* _Selected extract_
Not everyone is going to go out and buy a new ARM Mac.  And Big Sur seems destined to run on x86 Macs for a while.


----------



## Johan Elzenga (Jul 1, 2020)

clee01l said:


> Not everyone is going to go out and buy a new ARM Mac.  And Big Sur seems destined to run on x86 Macs for a while.


Yes, that is what I said. I think the biggest risk for Mac users is not that Adobe would discontinue Lightroom Classic, or not make an ARM version of Lightroom Classic. The biggest risk is that Adobe discontinues the Intel version one day, and that this is a day when you still use an Intel Mac and have no desire to buy a new computer. I don't see that happen soon, but it may happen one day.


----------



## clee01l (Jul 1, 2020)

Johan Elzenga said:


> Yes, that is what I said. I think the biggest risk for Mac users is not that Adobe would discontinue Lightroom Classic, or not make an ARM version of Lightroom Classic. The biggest risk is that Adobe discontinues the Intel version one day, and that this is a day when you still use an Intel Mac and have no desire to buy a new computer. I don't see that happen soon, but it may happen one day.


Apple typically sunsets Hardware after 5 or more years after production ceases.  There would be no incentive for Adobe to continue product updates after that time.

* _What is required_
Carry on the forum thread about Lightroom Classic on Intel and ARM Macs from the point where it stops.

* _Dataset extract_
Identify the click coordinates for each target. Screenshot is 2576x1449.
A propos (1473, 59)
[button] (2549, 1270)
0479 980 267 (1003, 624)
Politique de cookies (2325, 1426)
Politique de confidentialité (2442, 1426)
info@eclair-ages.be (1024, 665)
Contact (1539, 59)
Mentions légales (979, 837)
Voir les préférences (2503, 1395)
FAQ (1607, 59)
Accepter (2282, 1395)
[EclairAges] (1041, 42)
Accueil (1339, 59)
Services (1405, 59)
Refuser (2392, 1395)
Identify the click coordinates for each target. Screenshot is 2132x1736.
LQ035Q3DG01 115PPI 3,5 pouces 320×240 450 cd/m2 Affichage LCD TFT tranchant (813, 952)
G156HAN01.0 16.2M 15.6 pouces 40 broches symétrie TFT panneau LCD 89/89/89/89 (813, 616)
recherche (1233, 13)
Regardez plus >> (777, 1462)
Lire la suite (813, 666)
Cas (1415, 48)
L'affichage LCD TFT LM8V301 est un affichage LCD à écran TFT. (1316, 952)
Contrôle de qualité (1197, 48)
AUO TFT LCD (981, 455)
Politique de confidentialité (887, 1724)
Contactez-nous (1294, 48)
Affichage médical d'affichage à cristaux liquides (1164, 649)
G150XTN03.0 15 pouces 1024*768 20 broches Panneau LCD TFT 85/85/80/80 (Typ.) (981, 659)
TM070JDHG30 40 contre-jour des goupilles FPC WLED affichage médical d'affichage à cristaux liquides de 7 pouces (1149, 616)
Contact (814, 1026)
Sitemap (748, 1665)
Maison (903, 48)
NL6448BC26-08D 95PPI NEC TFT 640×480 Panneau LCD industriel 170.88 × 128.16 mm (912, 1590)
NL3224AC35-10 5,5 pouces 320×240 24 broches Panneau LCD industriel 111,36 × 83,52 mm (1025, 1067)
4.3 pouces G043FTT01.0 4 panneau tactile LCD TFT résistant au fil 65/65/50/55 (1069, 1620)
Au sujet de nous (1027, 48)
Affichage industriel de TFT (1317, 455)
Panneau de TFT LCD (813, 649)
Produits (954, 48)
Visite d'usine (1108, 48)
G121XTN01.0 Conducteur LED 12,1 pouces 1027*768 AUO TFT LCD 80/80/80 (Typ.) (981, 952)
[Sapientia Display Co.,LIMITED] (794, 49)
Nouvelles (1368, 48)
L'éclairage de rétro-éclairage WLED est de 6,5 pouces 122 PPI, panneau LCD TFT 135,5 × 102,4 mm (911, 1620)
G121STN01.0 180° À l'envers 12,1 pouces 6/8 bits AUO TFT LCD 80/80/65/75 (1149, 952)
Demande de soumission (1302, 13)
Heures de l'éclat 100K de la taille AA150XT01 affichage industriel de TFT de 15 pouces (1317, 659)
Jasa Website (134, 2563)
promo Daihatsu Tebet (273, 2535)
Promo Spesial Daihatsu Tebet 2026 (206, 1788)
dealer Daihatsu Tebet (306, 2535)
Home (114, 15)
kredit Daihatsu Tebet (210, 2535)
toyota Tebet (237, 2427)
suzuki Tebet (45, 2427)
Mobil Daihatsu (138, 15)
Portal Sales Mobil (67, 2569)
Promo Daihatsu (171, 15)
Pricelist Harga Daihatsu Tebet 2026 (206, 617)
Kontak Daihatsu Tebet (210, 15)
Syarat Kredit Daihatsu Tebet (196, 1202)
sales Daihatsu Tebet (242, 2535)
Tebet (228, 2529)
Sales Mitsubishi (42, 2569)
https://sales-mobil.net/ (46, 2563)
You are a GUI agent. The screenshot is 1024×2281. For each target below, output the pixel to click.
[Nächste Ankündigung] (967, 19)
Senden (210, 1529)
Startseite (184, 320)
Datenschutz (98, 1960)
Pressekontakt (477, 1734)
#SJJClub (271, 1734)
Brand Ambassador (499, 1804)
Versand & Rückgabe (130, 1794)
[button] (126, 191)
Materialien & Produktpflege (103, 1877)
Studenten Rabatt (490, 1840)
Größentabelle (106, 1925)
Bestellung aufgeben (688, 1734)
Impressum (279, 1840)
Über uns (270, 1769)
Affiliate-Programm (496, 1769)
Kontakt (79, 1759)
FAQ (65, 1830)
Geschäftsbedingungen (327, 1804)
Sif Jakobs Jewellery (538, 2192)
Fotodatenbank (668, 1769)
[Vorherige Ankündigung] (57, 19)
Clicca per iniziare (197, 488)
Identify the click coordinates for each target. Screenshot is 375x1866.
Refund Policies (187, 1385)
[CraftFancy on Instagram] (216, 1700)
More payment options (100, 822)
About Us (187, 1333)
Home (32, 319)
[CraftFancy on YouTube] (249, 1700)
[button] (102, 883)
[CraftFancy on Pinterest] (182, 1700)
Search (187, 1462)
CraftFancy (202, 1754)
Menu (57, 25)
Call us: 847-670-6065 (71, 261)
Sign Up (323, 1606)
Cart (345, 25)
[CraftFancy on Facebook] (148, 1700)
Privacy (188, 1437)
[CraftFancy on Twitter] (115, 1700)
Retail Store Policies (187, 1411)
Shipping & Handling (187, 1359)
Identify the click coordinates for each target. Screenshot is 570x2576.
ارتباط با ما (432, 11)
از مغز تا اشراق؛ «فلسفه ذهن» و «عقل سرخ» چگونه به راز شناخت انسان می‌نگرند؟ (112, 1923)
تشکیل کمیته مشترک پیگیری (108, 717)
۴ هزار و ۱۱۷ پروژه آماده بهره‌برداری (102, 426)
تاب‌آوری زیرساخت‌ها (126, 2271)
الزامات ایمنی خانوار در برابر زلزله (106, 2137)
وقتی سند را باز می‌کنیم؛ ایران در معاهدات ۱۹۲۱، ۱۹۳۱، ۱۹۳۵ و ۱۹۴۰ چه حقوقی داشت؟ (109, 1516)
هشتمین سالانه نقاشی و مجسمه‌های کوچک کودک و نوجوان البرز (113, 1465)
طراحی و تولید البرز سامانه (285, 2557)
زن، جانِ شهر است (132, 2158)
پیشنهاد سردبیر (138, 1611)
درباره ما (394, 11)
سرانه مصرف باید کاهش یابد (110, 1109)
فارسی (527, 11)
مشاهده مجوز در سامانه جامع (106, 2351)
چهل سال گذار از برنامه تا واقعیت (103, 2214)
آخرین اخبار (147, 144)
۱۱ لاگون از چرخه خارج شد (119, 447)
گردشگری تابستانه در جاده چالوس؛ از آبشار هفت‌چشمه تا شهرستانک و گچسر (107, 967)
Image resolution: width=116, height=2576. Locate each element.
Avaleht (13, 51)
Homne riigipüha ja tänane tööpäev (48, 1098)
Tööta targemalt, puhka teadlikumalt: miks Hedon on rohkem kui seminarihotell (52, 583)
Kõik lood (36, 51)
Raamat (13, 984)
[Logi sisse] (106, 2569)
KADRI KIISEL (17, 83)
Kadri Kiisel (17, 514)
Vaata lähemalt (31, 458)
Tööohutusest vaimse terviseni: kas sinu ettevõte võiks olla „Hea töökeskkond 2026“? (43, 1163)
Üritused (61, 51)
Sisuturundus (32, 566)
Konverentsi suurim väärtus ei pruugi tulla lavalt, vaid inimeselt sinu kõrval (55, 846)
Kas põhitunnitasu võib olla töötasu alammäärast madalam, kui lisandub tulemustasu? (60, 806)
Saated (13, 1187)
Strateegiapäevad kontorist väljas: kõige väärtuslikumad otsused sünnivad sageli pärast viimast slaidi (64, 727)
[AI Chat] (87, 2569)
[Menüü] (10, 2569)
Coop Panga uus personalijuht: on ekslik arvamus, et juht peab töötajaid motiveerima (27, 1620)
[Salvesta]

* _Answer to the exercise_
----------



## Johan Elzenga (Jul 1, 2020)

clee01l said:


> Apple typically sunsets Hardware after 5 or more years after production ceases.  There would be no incentive for Adobe to continue product updates after that time.


Yes, that is indeed the kind of time frame I'm expecting.


----------



## mcasan (Jul 1, 2020)

That is also the rough timeframe when Hackentoshes will  rapidly die off.    Several of the Hackentosh wizards have said no problem for the next 5-7 years provided the OpenCore team and others continue to work..   After that....best be planning to do Apple Silicon.


----------



## Victoria Bampton (Jul 16, 2020)

Official Response: 


> The team is working on a native version of Lightroom Classic for Apple Silicon, and it will be released next year. We're also committed to continuing support for Intel-based Macs.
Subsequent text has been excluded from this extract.